■ Exercise objective ■
Give the number of lines in the records that include the word "FOGLIE", and nothing besides.

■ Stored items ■

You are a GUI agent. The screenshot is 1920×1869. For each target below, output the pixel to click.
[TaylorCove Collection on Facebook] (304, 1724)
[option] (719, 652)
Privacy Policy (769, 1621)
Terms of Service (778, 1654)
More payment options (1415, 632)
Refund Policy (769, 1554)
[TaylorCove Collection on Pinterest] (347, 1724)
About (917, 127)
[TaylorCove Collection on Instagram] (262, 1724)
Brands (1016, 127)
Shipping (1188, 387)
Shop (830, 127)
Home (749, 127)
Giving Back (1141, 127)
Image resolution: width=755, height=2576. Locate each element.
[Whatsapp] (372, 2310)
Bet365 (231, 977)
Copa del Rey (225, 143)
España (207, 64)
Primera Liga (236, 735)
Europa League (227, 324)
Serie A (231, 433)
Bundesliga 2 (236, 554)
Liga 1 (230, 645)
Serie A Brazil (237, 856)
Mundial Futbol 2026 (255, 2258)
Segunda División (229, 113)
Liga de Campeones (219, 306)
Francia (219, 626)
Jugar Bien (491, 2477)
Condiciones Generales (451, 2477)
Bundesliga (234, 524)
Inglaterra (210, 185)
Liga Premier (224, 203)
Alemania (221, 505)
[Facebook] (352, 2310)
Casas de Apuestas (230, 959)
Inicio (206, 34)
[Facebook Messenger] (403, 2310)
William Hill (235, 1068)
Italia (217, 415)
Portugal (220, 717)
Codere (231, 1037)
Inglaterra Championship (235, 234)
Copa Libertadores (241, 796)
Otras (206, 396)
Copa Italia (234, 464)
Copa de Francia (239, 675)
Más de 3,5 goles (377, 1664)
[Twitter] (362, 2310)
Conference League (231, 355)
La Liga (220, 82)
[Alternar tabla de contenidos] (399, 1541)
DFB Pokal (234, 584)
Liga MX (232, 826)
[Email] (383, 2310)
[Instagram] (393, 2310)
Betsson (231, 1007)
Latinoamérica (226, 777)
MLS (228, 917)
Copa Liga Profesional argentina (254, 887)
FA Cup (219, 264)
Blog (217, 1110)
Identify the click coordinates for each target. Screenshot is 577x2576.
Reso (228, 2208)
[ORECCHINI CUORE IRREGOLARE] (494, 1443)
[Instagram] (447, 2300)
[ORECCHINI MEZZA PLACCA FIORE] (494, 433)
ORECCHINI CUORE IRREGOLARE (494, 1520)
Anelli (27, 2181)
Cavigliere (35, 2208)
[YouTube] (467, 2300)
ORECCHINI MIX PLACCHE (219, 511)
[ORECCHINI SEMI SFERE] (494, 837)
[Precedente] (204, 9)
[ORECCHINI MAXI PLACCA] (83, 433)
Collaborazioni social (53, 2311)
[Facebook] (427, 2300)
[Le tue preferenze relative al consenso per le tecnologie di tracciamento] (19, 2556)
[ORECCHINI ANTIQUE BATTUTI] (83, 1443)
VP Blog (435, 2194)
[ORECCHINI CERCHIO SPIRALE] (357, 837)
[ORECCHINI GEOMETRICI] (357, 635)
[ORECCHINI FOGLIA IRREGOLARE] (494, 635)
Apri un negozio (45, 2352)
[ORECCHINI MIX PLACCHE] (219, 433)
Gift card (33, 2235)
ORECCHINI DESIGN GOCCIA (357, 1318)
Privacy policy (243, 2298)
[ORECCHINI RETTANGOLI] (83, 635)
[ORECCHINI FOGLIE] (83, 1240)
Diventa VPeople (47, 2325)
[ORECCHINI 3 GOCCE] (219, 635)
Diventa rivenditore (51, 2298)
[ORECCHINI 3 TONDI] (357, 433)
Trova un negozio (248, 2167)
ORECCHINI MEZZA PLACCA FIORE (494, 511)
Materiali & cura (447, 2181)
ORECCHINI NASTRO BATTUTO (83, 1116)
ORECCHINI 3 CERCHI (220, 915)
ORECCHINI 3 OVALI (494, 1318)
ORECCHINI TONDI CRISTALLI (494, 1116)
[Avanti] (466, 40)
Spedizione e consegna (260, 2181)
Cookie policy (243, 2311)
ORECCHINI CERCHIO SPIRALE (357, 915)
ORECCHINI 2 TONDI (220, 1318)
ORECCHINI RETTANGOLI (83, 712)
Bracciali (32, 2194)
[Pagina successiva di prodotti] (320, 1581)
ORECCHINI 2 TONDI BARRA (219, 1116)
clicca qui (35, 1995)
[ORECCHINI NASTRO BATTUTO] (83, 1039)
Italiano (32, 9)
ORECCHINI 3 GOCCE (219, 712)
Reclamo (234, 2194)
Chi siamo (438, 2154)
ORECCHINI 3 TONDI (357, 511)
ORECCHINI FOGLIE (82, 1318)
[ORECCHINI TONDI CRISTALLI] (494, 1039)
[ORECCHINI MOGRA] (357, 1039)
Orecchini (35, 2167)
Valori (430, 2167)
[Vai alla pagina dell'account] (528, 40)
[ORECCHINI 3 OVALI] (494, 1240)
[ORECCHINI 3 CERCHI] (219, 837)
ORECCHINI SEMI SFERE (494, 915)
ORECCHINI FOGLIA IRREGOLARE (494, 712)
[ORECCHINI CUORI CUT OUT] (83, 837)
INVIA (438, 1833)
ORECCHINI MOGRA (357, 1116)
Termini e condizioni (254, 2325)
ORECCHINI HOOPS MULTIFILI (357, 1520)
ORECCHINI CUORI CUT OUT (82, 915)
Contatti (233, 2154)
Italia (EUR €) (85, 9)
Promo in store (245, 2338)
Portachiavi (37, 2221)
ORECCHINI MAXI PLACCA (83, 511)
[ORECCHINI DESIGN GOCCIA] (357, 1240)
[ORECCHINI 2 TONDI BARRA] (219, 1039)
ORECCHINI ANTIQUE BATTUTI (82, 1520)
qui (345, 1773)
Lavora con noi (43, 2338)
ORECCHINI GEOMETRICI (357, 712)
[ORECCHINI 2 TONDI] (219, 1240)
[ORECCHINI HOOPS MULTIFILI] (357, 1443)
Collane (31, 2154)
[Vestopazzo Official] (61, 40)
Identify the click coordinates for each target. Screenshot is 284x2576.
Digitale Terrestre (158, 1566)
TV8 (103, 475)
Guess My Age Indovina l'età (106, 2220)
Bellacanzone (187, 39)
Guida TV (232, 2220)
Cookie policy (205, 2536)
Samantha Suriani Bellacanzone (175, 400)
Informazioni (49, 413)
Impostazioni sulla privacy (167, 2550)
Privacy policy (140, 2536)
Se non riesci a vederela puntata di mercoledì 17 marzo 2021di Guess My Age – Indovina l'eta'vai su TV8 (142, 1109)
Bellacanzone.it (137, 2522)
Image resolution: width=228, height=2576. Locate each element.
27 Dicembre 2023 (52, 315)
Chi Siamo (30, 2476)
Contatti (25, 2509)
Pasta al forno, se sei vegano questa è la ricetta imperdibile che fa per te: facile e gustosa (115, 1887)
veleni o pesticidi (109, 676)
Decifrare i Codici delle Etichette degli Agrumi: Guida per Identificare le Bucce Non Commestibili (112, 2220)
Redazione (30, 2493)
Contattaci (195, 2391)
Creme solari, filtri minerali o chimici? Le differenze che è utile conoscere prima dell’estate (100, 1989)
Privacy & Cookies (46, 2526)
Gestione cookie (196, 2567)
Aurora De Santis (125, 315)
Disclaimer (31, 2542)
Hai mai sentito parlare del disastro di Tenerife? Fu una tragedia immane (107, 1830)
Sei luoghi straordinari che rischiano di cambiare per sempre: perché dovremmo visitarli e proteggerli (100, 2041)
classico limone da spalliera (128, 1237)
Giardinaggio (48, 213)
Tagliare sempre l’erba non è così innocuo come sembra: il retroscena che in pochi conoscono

■ Output ■
2